Однорукий уже пил свои сто граммов в станционном буфете, а мужчина у окна никак не мог успокоиться. Он то принимался ругать попрошайку, позорящего честное имя фронтовика, то клял людей, развращающих инвалидов милостыней.
Помнится, я под свежим впечатлением рассказал вагонную сценку в своей редакции. Заместитель редактора, внимательно слушавший меня, стал искать что-то в ящиках стола, а когда я закончил, протянул мне письмо.
— На ловца, как водится, и зверь бежит. Прочтите-ка, что пишет нам другой инвалид, — он посмотрел почтовый штамп на конверте, — из Краснодара. Подумайте, как лучше ответить ему.
К письму краснодарца я еще вернусь, а сейчас расскажу историю жизненного подвига Ивана Семеновича Плужникова.
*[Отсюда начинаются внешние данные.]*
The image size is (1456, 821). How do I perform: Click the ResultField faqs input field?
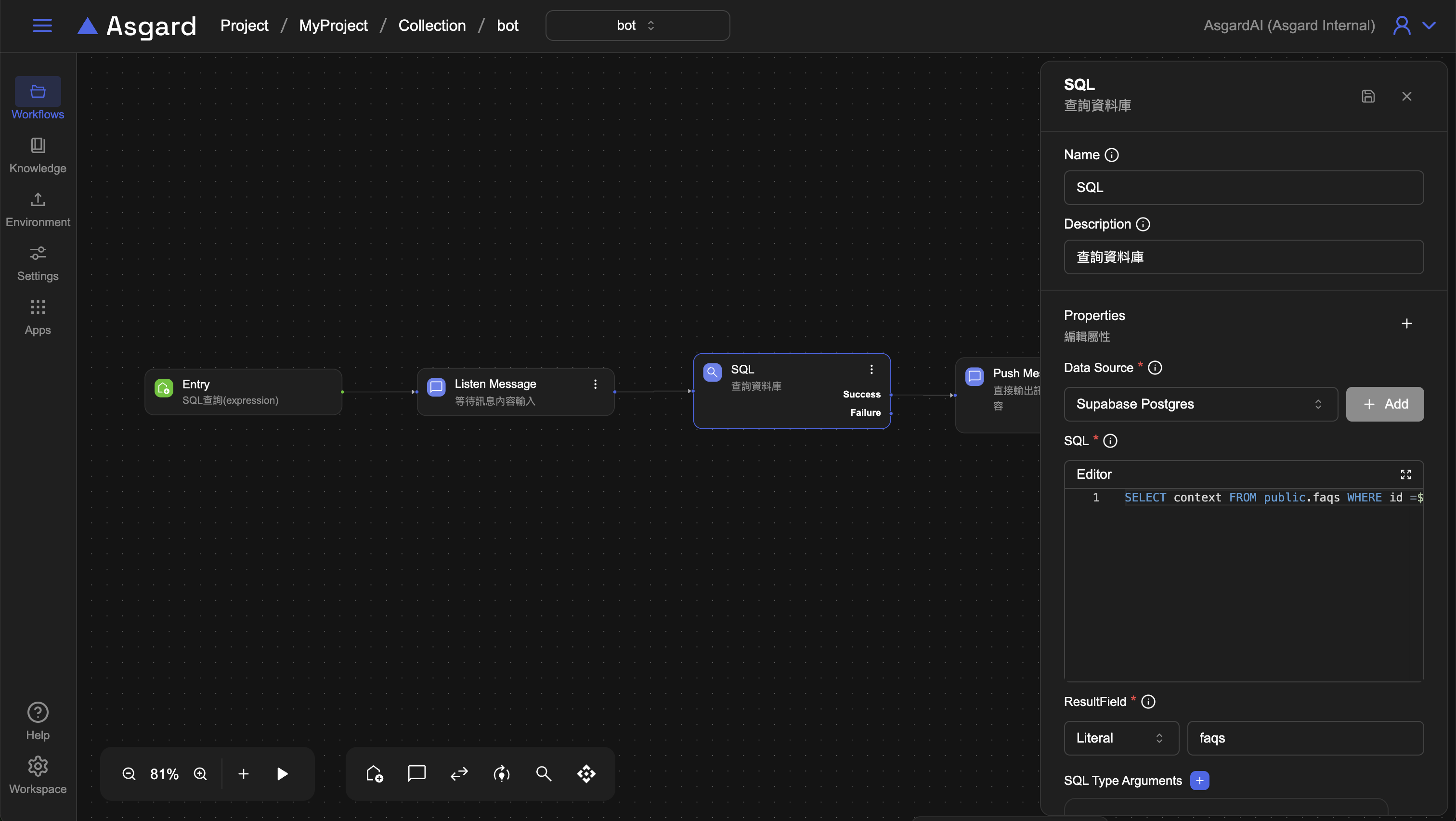pos(1304,738)
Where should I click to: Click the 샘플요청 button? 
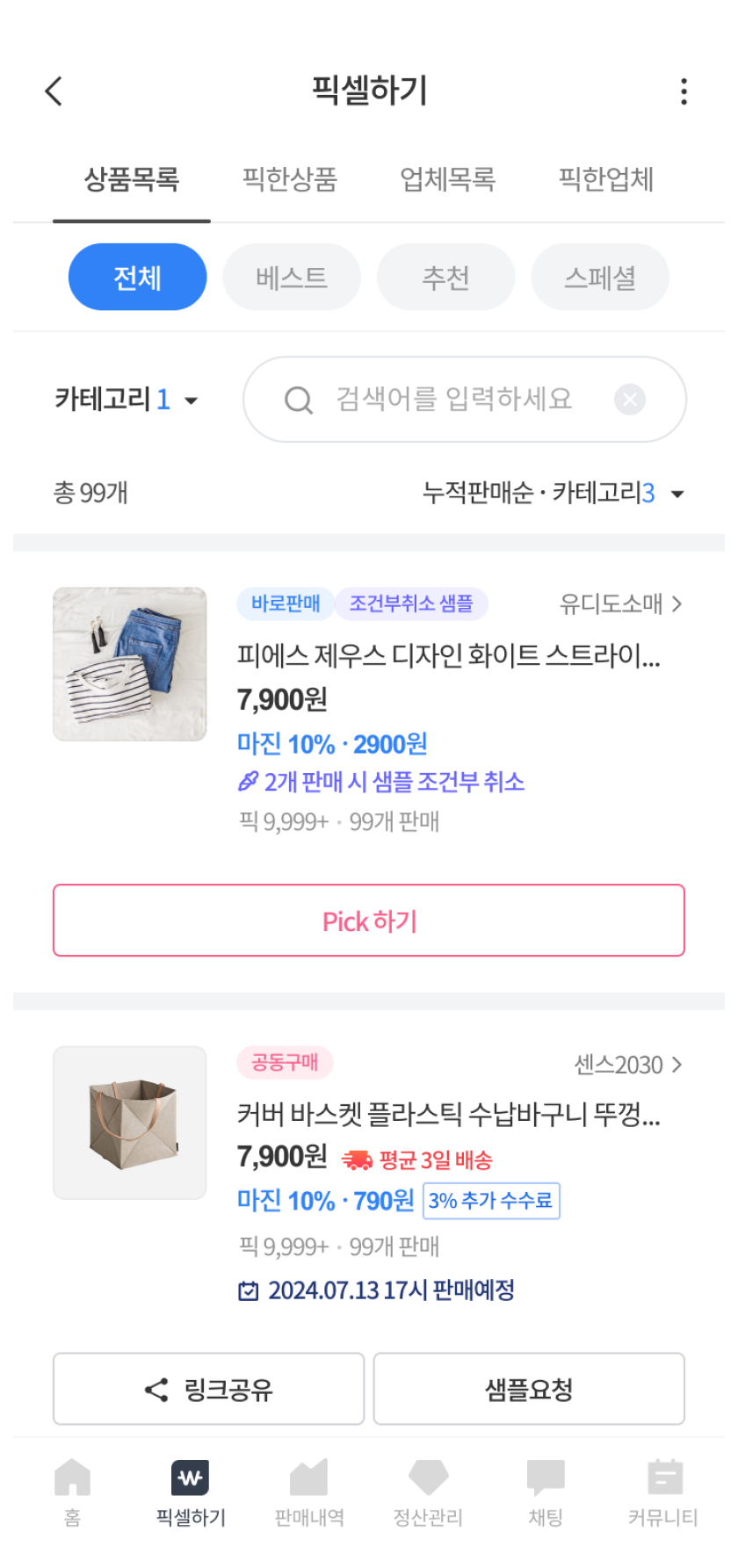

С ним я не только познакомился, но и крепко подружился за эти годы.
* * *Сын донецкого сталевара Иван Плужников с четырнадцати лет связал себя с черной металлургией. Поначалу крепко сбитый паренек работал грузчиком в прокатном цехе Алчевского металлургического завода. Пробегая мимо прокатного стана, он каждый раз с восхищением засматривался на то, как бесформенный, белый от нестерпимого жара слиток, мотаясь взад и вперед по роликам, превращается под большим давлением в аккуратный рельс. Выучившись на вальцовщика, Иван Плужников и сам стал одним из повелителей этой умной, могучей машины.
Работа в горячем цехе, постоянное соседство с раскаленной сталью были по нраву ему. Металл не любит вялых, слабых духом людей. Бежал ведь из цеха, даже не дождавшись конца смены, пугливый деревенский родич Плужникова, приезжавший устраиваться на завод.
Когда началась Отечественная война, Иван Плужников попросился в артиллерию. Прирожденный металлист, он знал цену стали. Ему не терпелось, так сказать, удостовериться самолично, как его «продукция» помогает громить врага.
В первых же боях Плужников почувствовал себя, как в горячем цехе — тут уж и вовсе не зевай, успевай поворачиваться! Не любил Иван Плужников, рабочий человек, выбрасывать на воздух дорогие слитки.
Командир батареи скоро отметил старательного артиллериста, поставил его командиром орудия.
— Фашист может палить и в белый свет, припас у него не свой, со всей Европы скраденый, — поучал старшина Плужников молодых пушкарей. — А наша сталь рабочей кровью, по́том полита, наши отцы и жены в тылу у станков трудятся...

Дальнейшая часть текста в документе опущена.